The invention discloses a method for preparing silymarin chitosan polymer micelle, which comprises the steps of firstly preparing pH sensitive water-soluble chitosan blank micelle by reacting chitosan, dimethyl sulfoxide and hexahydrophthalic anhydride; preparing the silymarin chitosan polymer micelle with silymarin, and encapsulating silymarin by using pH-sensitive water-soluble chitosan blank micelle, thereby effectively improving the water solubility of silymarin and solving the problem that the fat-soluble characteristic of silymarin is difficult to exert the anti-tumor effect; effectively enhances the anti-tumor property of the silymarin, and improves the bioavailability of the silymarin and the quality stability of a silymarin drug product.

Description

Preparation method of silymarin chitosan polymer micelle
Technical Field
The invention relates to the field of preparation of chitosan polymer micelle, in particular to a preparation method of silymarin chitosan polymer micelle.
Background
Silymarin (Sillyurin) is a flavonolignan component prepared by condensing dihydroflavonol extracted from fruits and seeds of Silybum marianum (L) Gaenrt) which is a herb of Compositae and a phenylpropanoid derivative, and silymarin (trade names of Ligalon, Yiganling and Millk Thistle and the like) which is currently used in preparations internationally mainly contains four isomers of silybin, isosilybin, silychristin, Silibinin and Silibinin, wherein Silibinin has the highest content, has the effects of protecting liver, resisting oxidation and resisting tumors, but silymarin is a fat-soluble substance for a long time, has low bioavailability and has no obvious clinical anti-tumor effect. If the silymarin can be subjected to drug loading treatment, the water solubility of the silymarin is increased on the premise of keeping the anti-tumor efficacy, the anti-tumor property of the silymarin can be greatly enhanced, and the bioavailability of the silymarin and the quality stability of a silymarin product are improved.

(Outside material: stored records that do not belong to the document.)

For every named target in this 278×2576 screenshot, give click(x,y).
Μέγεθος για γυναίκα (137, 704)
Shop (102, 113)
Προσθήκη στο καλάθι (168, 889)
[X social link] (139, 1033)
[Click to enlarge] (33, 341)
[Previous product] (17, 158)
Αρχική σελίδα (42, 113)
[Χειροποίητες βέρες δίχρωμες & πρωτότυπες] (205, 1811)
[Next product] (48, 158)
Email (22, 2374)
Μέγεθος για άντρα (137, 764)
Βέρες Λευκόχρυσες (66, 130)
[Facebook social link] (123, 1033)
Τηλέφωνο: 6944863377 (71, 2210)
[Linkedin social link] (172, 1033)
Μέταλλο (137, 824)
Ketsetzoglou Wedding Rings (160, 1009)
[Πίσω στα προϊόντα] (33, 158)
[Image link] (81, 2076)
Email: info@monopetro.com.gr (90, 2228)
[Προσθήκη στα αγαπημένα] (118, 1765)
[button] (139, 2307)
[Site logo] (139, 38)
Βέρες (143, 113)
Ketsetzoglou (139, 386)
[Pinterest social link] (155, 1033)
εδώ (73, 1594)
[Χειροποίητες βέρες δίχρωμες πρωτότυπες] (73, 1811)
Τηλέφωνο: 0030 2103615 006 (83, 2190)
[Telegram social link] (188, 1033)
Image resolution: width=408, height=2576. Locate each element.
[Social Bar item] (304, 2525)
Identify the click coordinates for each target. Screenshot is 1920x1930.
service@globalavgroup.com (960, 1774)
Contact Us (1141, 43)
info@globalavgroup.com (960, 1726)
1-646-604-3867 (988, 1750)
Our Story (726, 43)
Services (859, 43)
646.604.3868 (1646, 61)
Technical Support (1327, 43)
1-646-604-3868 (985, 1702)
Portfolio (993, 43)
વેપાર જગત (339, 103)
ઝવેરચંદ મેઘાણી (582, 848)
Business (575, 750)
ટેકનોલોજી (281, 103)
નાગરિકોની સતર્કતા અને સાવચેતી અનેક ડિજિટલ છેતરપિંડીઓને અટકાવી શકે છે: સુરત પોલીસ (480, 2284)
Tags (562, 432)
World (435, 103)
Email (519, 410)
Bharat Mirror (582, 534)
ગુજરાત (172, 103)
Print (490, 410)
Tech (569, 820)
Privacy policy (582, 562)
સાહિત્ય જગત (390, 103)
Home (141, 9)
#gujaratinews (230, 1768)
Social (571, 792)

Chitosan is popular as a medical high polymer material, and the entrapment of insoluble drugs by taking chitosan and derivatives thereof as carriers is a hotspot in the field of chitosan research at present. However, the application of chitosan is greatly limited due to high crystallinity and poor water solubility of chitosan. Therefore, the chitosan is modified to improve the water solubility of the chitosan, and the modified novel chitosan derivative is used as a drug carrier, so that the chitosan modified chitosan derivative provides a new drug delivery mode for insoluble drugs and has wide application prospects.
Disclosure of Invention
The purpose of the invention is as follows: in order to overcome the defects in the prior art, the invention provides a preparation method of silymarin chitosan polymer micelle, and the prepared drug-loaded micelle entraps silymarin, improves the water solubility of the silymarin, and enhances the anti-tumor property of the silymarin.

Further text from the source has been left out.